## TASK DETAILS
Where a record contains a picture, omit the picture and repeat the rest exactly.

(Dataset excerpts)
++++++++

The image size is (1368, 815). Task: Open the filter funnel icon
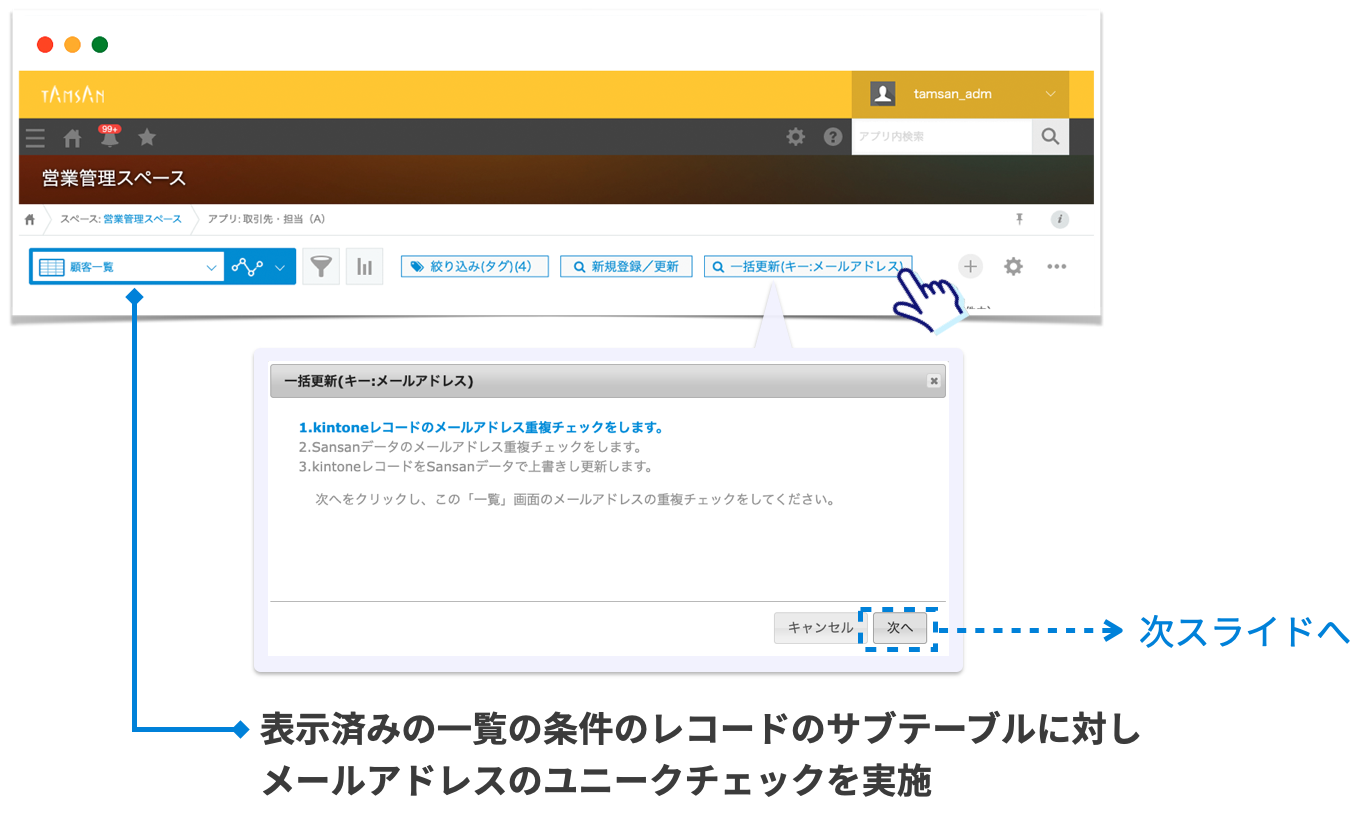(320, 267)
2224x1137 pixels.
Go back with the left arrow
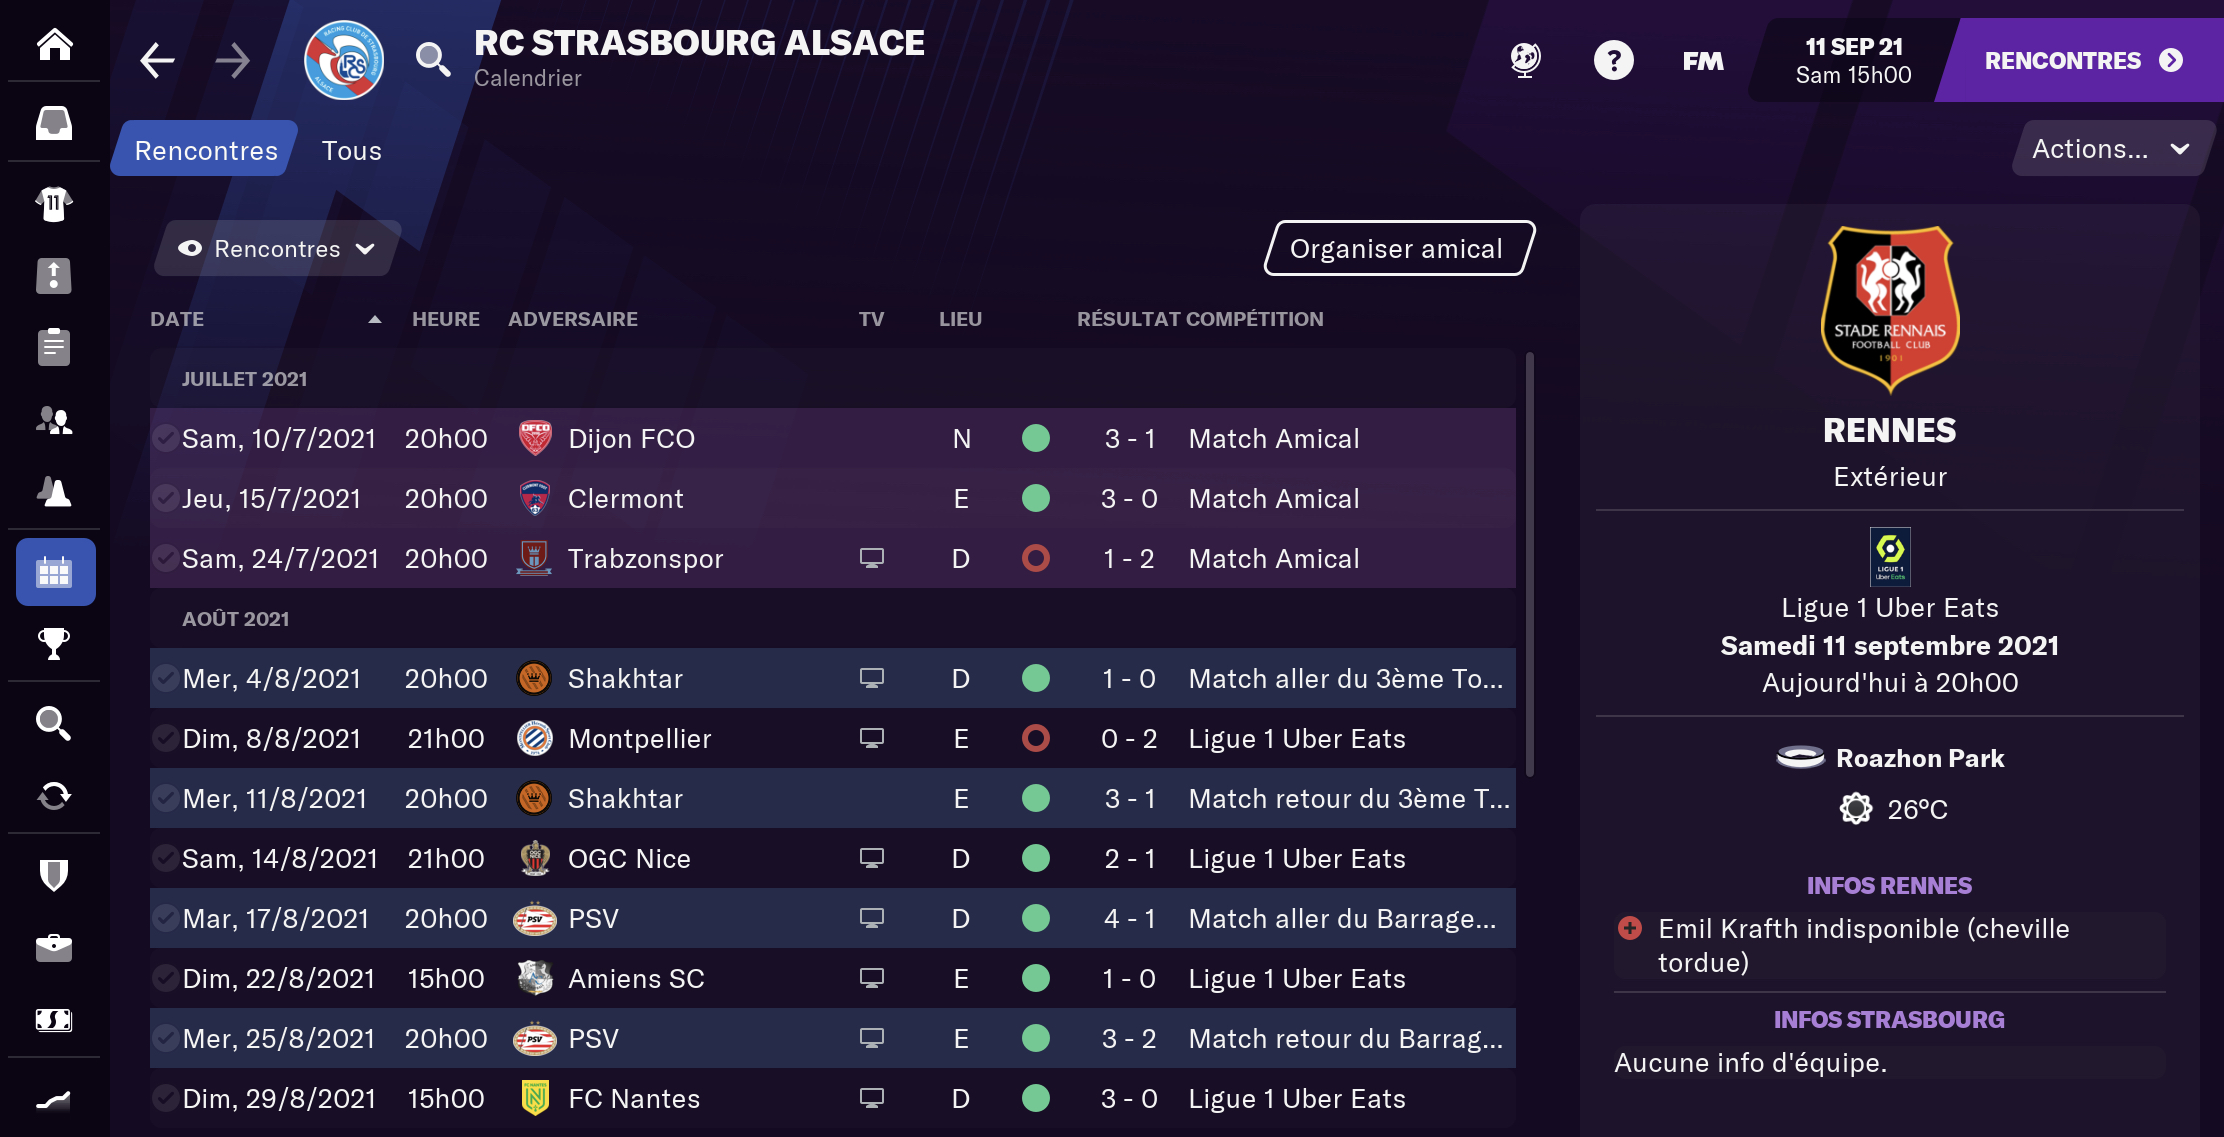pyautogui.click(x=157, y=61)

++++++++

## ANSWER SPACE
The image size is (1368, 815). Task: Open the filter funnel icon
(320, 267)
2224x1137 pixels.
Go back with the left arrow
pyautogui.click(x=157, y=61)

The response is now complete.